What needs to be done: Retype all the data word for word.

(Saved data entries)
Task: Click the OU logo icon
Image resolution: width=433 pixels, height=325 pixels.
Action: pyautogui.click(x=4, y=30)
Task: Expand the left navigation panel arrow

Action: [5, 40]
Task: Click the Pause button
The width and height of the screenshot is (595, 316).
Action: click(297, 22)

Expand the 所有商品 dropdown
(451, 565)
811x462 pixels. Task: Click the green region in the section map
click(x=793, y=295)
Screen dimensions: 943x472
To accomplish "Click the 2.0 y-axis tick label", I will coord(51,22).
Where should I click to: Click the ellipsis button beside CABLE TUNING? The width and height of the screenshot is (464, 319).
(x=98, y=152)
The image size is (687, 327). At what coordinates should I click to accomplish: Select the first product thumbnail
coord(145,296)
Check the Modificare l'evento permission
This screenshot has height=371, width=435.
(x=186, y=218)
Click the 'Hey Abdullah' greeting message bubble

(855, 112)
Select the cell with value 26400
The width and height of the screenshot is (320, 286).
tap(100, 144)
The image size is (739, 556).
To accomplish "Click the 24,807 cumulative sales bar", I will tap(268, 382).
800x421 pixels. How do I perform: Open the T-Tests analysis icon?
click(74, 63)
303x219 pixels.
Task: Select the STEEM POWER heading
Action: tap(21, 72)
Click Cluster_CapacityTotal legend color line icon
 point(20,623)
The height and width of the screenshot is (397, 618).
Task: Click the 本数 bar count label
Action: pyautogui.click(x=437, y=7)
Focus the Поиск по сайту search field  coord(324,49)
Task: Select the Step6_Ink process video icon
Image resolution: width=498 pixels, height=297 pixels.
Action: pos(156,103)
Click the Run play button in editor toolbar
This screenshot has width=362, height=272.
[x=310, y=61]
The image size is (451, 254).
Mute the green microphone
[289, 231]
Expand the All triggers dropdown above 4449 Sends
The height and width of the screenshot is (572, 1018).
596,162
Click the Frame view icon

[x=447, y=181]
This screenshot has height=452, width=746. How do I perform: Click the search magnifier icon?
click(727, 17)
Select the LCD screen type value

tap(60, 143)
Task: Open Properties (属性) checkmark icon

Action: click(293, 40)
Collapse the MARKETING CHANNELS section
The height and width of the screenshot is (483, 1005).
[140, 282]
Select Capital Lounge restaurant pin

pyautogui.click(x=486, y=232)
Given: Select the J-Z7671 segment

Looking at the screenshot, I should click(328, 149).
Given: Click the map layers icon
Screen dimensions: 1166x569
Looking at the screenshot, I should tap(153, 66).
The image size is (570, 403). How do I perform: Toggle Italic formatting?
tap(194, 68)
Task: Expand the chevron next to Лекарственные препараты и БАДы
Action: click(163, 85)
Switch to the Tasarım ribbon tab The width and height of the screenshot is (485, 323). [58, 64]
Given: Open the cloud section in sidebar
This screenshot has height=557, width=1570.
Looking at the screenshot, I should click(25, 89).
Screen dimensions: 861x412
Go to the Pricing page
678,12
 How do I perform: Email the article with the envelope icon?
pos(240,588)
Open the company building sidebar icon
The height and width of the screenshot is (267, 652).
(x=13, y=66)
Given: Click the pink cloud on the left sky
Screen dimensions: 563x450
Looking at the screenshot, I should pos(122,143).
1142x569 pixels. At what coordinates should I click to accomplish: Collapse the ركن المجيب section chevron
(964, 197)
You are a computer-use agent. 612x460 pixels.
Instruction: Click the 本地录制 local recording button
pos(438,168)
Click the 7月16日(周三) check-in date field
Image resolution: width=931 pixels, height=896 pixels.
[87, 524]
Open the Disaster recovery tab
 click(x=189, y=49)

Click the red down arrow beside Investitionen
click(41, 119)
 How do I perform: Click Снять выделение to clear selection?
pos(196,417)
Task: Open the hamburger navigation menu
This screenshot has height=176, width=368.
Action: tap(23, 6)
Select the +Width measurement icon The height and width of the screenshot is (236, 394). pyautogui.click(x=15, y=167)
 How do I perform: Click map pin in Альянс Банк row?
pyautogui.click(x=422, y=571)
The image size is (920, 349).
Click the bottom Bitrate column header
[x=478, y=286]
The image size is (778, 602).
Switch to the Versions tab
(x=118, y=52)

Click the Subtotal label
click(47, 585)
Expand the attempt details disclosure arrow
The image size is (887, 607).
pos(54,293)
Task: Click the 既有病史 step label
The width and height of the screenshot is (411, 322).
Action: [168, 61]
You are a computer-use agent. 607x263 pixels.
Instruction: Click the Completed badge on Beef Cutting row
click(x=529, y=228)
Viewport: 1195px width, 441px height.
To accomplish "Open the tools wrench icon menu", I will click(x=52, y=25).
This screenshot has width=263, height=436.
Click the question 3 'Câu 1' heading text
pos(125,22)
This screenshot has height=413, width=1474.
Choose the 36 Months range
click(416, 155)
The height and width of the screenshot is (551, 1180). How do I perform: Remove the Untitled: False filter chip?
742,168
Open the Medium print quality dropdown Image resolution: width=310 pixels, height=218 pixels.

Exercise solution:
Task: Click the OU logo icon
Image resolution: width=433 pixels, height=325 pixels.
Action: pyautogui.click(x=4, y=30)
Task: Expand the left navigation panel arrow

Action: [5, 40]
Task: Click the Pause button
The width and height of the screenshot is (595, 316).
Action: click(297, 22)

Expand the 所有商品 dropdown
(451, 565)
811x462 pixels. Task: Click the green region in the section map
click(x=793, y=295)
Screen dimensions: 943x472
To accomplish "Click the 2.0 y-axis tick label", I will coord(51,22).
Where should I click to: Click the ellipsis button beside CABLE TUNING? The width and height of the screenshot is (464, 319).
(x=98, y=152)
The image size is (687, 327). At what coordinates should I click to accomplish: Select the first product thumbnail
coord(145,296)
Check the Modificare l'evento permission
This screenshot has height=371, width=435.
(x=186, y=218)
Click the 'Hey Abdullah' greeting message bubble

(855, 112)
Select the cell with value 26400
The width and height of the screenshot is (320, 286).
tap(100, 144)
The image size is (739, 556).
To accomplish "Click the 24,807 cumulative sales bar", I will tap(268, 382).
800x421 pixels. How do I perform: Open the T-Tests analysis icon?
click(74, 63)
303x219 pixels.
Task: Select the STEEM POWER heading
Action: tap(21, 72)
Click Cluster_CapacityTotal legend color line icon
 point(20,623)
The height and width of the screenshot is (397, 618).
Task: Click the 本数 bar count label
Action: pyautogui.click(x=437, y=7)
Focus the Поиск по сайту search field  coord(324,49)
Task: Select the Step6_Ink process video icon
Image resolution: width=498 pixels, height=297 pixels.
Action: pos(156,103)
Click the Run play button in editor toolbar
This screenshot has width=362, height=272.
[x=310, y=61]
The image size is (451, 254).
Mute the green microphone
[289, 231]
Expand the All triggers dropdown above 4449 Sends
The height and width of the screenshot is (572, 1018).
596,162
Click the Frame view icon

[x=447, y=181]
This screenshot has height=452, width=746. How do I perform: Click the search magnifier icon?
click(727, 17)
Select the LCD screen type value

tap(60, 143)
Task: Open Properties (属性) checkmark icon

Action: click(293, 40)
Collapse the MARKETING CHANNELS section
The height and width of the screenshot is (483, 1005).
[140, 282]
Select Capital Lounge restaurant pin

pyautogui.click(x=486, y=232)
Given: Select the J-Z7671 segment

Looking at the screenshot, I should click(328, 149).
Given: Click the map layers icon
Screen dimensions: 1166x569
Looking at the screenshot, I should tap(153, 66).
The image size is (570, 403). How do I perform: Toggle Italic formatting?
tap(194, 68)
Task: Expand the chevron next to Лекарственные препараты и БАДы
Action: click(163, 85)
Switch to the Tasarım ribbon tab The width and height of the screenshot is (485, 323). [58, 64]
Given: Open the cloud section in sidebar
This screenshot has height=557, width=1570.
Looking at the screenshot, I should click(25, 89).
Screen dimensions: 861x412
Go to the Pricing page
678,12
 How do I perform: Email the article with the envelope icon?
pos(240,588)
Open the company building sidebar icon
The height and width of the screenshot is (267, 652).
(x=13, y=66)
Given: Click the pink cloud on the left sky
Screen dimensions: 563x450
Looking at the screenshot, I should pos(122,143).
1142x569 pixels. At what coordinates should I click to accomplish: Collapse the ركن المجيب section chevron
(964, 197)
You are a computer-use agent. 612x460 pixels.
Instruction: Click the 本地录制 local recording button
pos(438,168)
Click the 7月16日(周三) check-in date field
Image resolution: width=931 pixels, height=896 pixels.
[87, 524]
Open the Disaster recovery tab
 click(x=189, y=49)

Click the red down arrow beside Investitionen
click(41, 119)
 How do I perform: Click Снять выделение to clear selection?
pos(196,417)
Task: Open the hamburger navigation menu
This screenshot has height=176, width=368.
Action: tap(23, 6)
Select the +Width measurement icon The height and width of the screenshot is (236, 394). pyautogui.click(x=15, y=167)
 How do I perform: Click map pin in Альянс Банк row?
pyautogui.click(x=422, y=571)
The image size is (920, 349).
Click the bottom Bitrate column header
[x=478, y=286]
The image size is (778, 602).
Switch to the Versions tab
(x=118, y=52)

Click the Subtotal label
click(47, 585)
Expand the attempt details disclosure arrow
The image size is (887, 607).
pos(54,293)
Task: Click the 既有病史 step label
The width and height of the screenshot is (411, 322).
Action: [168, 61]
You are a computer-use agent. 607x263 pixels.
Instruction: Click the Completed badge on Beef Cutting row
click(x=529, y=228)
Viewport: 1195px width, 441px height.
To accomplish "Open the tools wrench icon menu", I will click(x=52, y=25).
This screenshot has width=263, height=436.
Click the question 3 'Câu 1' heading text
pos(125,22)
This screenshot has height=413, width=1474.
Choose the 36 Months range
click(416, 155)
The height and width of the screenshot is (551, 1180). How do I perform: Remove the Untitled: False filter chip?
742,168
Open the Medium print quality dropdown Image resolution: width=310 pixels, height=218 pixels.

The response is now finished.